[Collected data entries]
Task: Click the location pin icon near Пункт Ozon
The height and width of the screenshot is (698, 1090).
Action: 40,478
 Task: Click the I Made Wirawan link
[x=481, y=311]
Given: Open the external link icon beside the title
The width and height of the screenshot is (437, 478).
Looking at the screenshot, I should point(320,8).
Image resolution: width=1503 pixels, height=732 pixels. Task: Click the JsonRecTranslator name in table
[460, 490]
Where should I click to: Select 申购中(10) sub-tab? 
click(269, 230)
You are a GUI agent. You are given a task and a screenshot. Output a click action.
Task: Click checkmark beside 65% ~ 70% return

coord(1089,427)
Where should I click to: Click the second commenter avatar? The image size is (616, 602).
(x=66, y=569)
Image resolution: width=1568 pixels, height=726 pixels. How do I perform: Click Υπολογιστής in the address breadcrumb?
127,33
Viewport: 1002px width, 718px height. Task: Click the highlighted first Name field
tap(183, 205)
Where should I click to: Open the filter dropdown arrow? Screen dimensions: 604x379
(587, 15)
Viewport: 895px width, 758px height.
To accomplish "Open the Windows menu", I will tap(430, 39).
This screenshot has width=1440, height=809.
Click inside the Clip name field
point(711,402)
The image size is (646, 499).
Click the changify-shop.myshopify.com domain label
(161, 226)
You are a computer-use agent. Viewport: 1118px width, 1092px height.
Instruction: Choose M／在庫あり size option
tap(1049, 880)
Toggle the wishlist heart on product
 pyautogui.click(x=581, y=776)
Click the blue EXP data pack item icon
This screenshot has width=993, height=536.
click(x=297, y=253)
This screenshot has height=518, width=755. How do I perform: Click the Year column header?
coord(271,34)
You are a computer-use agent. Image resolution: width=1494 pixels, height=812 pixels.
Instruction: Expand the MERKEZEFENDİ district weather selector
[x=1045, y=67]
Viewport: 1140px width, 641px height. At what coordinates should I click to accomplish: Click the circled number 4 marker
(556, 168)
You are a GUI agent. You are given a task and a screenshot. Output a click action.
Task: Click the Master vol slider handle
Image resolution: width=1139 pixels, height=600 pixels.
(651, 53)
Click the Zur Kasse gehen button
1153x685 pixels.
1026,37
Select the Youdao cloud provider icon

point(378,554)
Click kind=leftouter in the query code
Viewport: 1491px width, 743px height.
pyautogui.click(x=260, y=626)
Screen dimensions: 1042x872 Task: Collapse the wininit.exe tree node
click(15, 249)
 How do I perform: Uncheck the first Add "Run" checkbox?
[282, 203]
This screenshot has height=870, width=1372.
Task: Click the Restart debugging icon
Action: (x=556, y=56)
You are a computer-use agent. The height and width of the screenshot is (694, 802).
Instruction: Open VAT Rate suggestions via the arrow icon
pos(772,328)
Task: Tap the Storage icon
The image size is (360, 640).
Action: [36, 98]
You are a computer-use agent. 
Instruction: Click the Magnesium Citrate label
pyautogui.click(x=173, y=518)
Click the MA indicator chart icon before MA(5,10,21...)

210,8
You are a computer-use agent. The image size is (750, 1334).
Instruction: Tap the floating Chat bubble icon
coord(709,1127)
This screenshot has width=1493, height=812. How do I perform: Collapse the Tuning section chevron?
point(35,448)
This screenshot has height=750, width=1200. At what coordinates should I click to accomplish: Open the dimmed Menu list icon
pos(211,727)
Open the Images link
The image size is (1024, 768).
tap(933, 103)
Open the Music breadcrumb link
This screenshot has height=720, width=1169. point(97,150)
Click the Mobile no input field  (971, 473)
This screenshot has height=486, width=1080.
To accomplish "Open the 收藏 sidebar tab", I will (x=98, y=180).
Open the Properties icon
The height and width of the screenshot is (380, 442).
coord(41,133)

What is needed:
Reproduce, character for character, only the lines of the preceding data that start at the line with "Viewport: 1002px width, 718px" and end at the line with "This screenshot has width=1440, height=809.", both included.

Written solution:
Viewport: 1002px width, 718px height. Task: Click the highlighted first Name field
tap(183, 205)
Where should I click to: Open the filter dropdown arrow? Screen dimensions: 604x379
(587, 15)
Viewport: 895px width, 758px height.
To accomplish "Open the Windows menu", I will tap(430, 39).
This screenshot has width=1440, height=809.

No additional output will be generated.